The media has long struggled to reflect its consuming public. A 2015 global report found that women were only 19% of experts cited in the news and 37% of reporters filing stories. Yet in the past three years, the BBC has managed to dramatically and almost single-handedly balance these ratios “on-screen, on-air and in lead roles across all genres from drama to news.” The results are visible for all to see. Interestingly, they did it without the usual tropes companies use – the big diversity programmes and promises, the roll out of unconscious bias training or endless sessions aimed at empowering women. What did they do instead?

Nothing that unusual. In fact, it’s how any change program in organisations actually happens. It just isn’t what you typically see being preached by Diversity & Inclusion practitioners to increase representation and shift cultures. It may not please the people calling for a revolution. It’s a fairly traditional management-handbook set of three steps: a leadership vision, a data-driven proof of concept, and then a healthy bit of internal role modelling and competition to get it rolled out. It’s just not often applied to gender balance and diversity management.

Many of the out-groups lobbying for a seat at the boardroom table may not appreciate all the takeaways. But it’s not as though their efforts were in vain. The shift was the result of decades of increasing lobbying, pressure, political regulation – and a bit of crisis thrown in for good measure. The UK’s gender pay gap legislation was voted in in 2017. As a public corporation, the BBC came under particular scrutiny. The same year, a scandal brought gender issues to the top of the agenda when one of the BBC’s top women, China Editor Carrie Gracie, quit and brought and won an equal pay case against the Corporation. At the same time, the winds of the #MeToo movement swept through the media globally. Crises propel change, as we are seeing now. But for change to become truly transformative, it’s usually because everyone got on board. And that’s where the BBC seems to have become a model of how to not waste a multiplicity of crises.

Here’s what happened.

1.   It Started With (Male) Leadership

The BBC’s change agent wasn’t, as many might expect, a group of increasingly powerful women (think The Morning Show). It was a man with a successful show and a commitment to change. Ros Atkins is a classic, Oxbridge-educated BBC type. A long-time staffer and presenter with a couple of decades at the Beeb, as the British lovingly call their public broadcasting service, his “Outside Source” was a well-established radio and TV news program. In 2017, having listened to a 2-hour litany of male voices on BBC radio, and with the backdrop of the #MeToo’s seismic global thunder, he decided to gender balance his show’s on-air contributors. It took him four months to go from 39% female contributors to 50%. Then he began to share his lessons and suggest some of his colleagues might want to do the same… Because of who he was, they listened.

● ● ● ● ●

# [What to work on]
Repeat word for word the portion of the passage on the BBC's gender balance that starts at "The BBC’s change" and ends at "was, they listened.". The entries that follow the passage on the BBC's gender balance play no part in this exercise.

● ● ● ● ●

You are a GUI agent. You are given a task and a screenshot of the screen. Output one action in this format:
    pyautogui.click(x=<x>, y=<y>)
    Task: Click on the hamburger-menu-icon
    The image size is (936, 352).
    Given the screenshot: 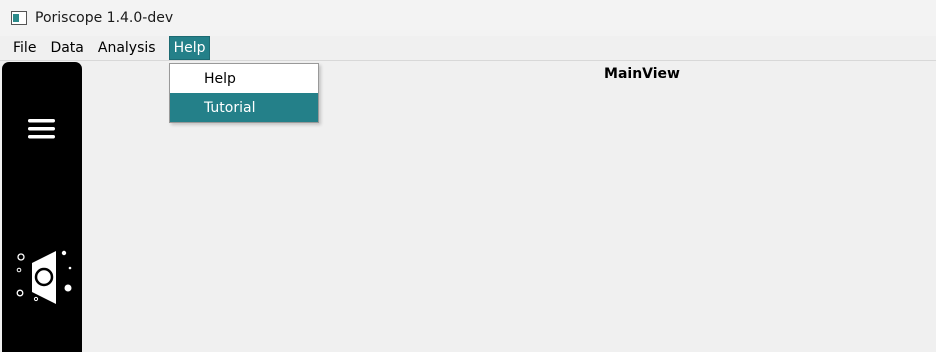 What is the action you would take?
    pyautogui.click(x=42, y=129)
    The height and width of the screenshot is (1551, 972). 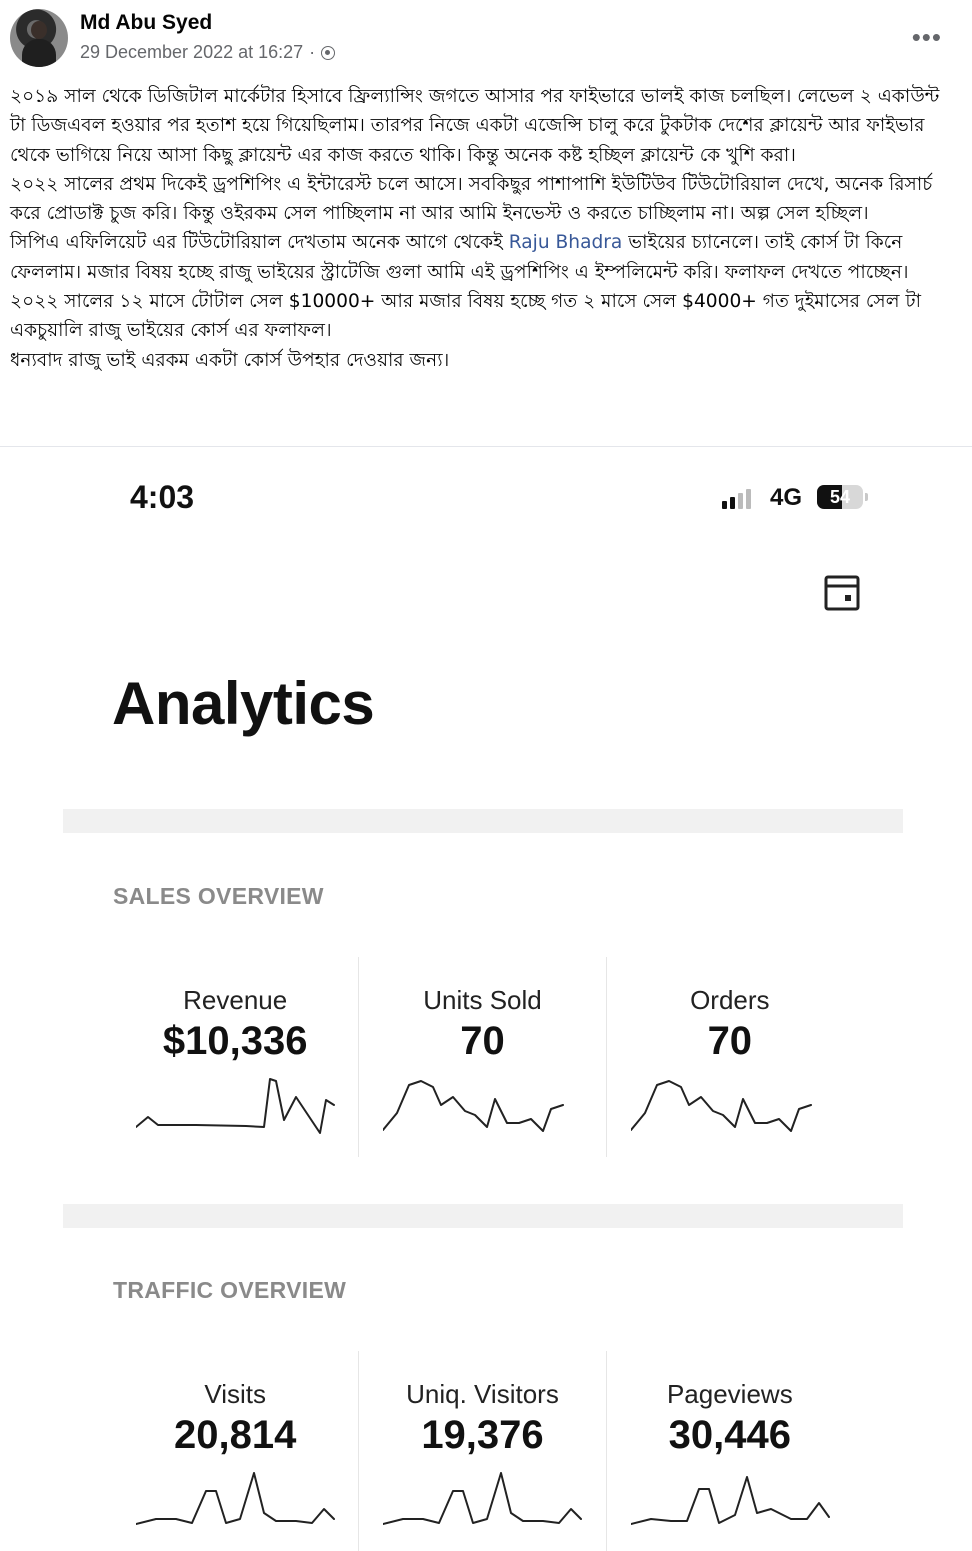 I want to click on metric-revenue: Revenue $10,336, so click(x=235, y=1057).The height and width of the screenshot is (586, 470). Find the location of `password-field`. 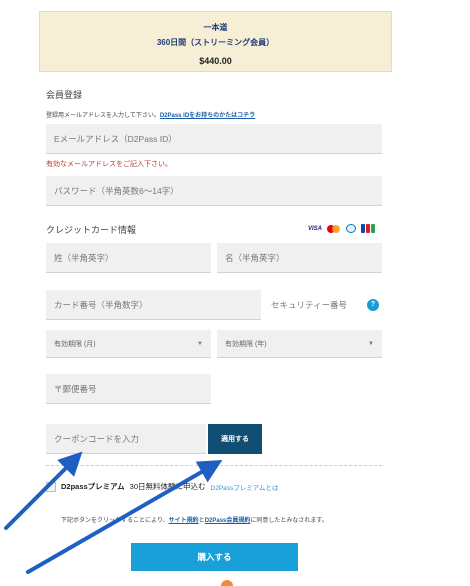

password-field is located at coordinates (214, 190).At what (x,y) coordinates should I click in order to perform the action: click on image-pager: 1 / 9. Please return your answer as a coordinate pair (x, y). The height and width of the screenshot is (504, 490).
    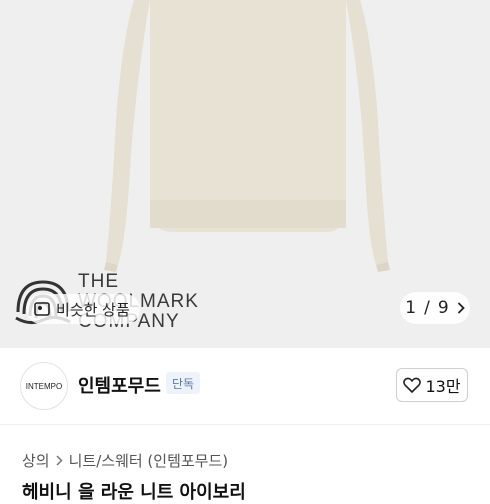
    Looking at the image, I should click on (435, 308).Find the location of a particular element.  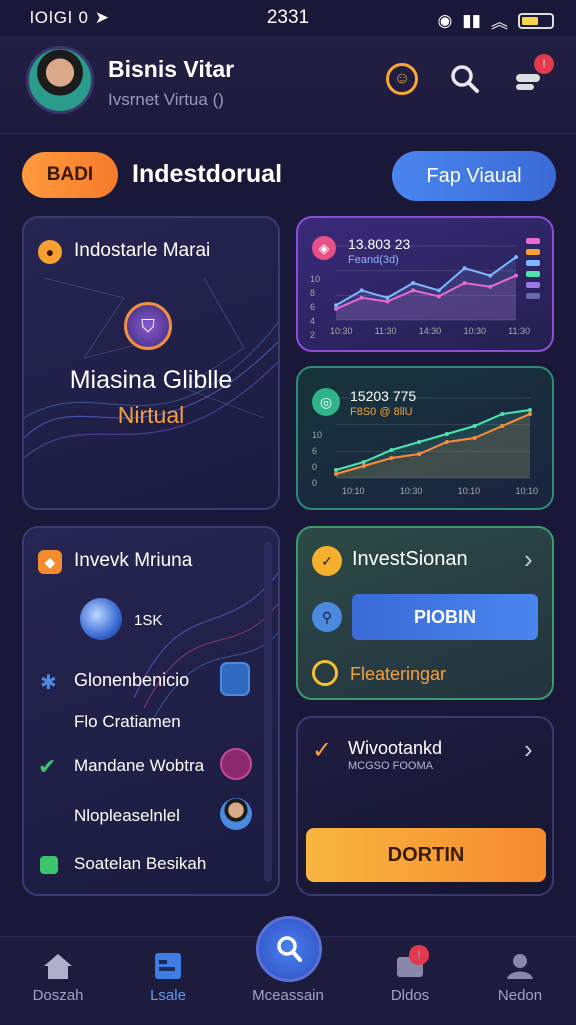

● ● ● ● ●

# [Answer space]
The BBC’s change agent wasn’t, as many might expect, a group of increasingly powerful women (think The Morning Show). It was a man with a successful show and a commitment to change. Ros Atkins is a classic, Oxbridge-educated BBC type. A long-time staffer and presenter with a couple of decades at the Beeb, as the British lovingly call their public broadcasting service, his “Outside Source” was a well-established radio and TV news program. In 2017, having listened to a 2-hour litany of male voices on BBC radio, and with the backdrop of the #MeToo’s seismic global thunder, he decided to gender balance his show’s on-air contributors. It took him four months to go from 39% female contributors to 50%. Then he began to share his lessons and suggest some of his colleagues might want to do the same… Because of who he was, they listened.